The NHS is at a critical state – in England A&E waiting times reached levels not seen in the last decade over the winter. Chief executive of NHS England, Simon Stevens has said if nothing changes “we’ll run into the sand.” GPs have been lamenting the lack of funding they’ve received and the increase on their workload – the NHS simply cannot continue the way it has in the past.
However, there are a large number of healthcare professionals expected to be in surplus over the coming years and who it seems have finally found their voice and are stating their worth to the healthcare sector – pharmacists.
Making noise is the least of their problems from what I’ve found out over the last few months – achieving recognition as a viable reputable healthcare professional as part of the primary care sector seems to be the issue.
Ask most people what primary care is and you’ll more times that not receive the same answer, GPs. But it’s not and never has been – primary care includes pharmacists, dentists, optometrists, and nurses to name a few. It can be argued GPs are rather good at PR – I’ve even had the head of the much maligned care.data programme refer to primary care and talk about just GPs.

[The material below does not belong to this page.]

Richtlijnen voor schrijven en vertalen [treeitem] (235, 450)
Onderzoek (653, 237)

Trying to break through the jargon of the NHS is hard enough after the former Health Secretary’s Andrew Lansley’s much maligned Health & Social Care Act – responsible for the majority of current NHS organisations – but spare a thought for pharmacists who are trying to improve health inequalities in their local areas and being swamped by bureaucracy after bureaucracy.
I exclusively reported how pharmacists are struggling to be involved in the Better Care Fund due to masses of red tape and poor links between Health and Wellbeing Boards – sadly it’s not limited to just one area of the country. Speaking to different local pharmaceutical committees, the same line seemed to be replayed, with pharmacists struggling to be seen on a level footing with their primary care peers. One chair told me pharmacists in his patch had to “toe the line” according to the direction of his GP-influenced clinical commissioning group. It would be crass to assume this is happening in every area but there is clearly something holding back pharmacists from being able to prove their worth.
As I said earlier, pharmacists are a group of professionals expected to be in surplus over the coming years. It’s clearly common (and business) sense to allow pharmacists to play more of a role in primary care when the healthcare sector is coming under more and more pressure with an ageing population with multiple long-term conditions. But when they can’t even access summary care records* of patients what can they do? Pharmacists both need and want to do more to ease the pressures on the service?
So why is nobody paying them enough attention and letting them help the NHS more?
*currently pilots are being held to allow pharmacists access to parts of the summary care records.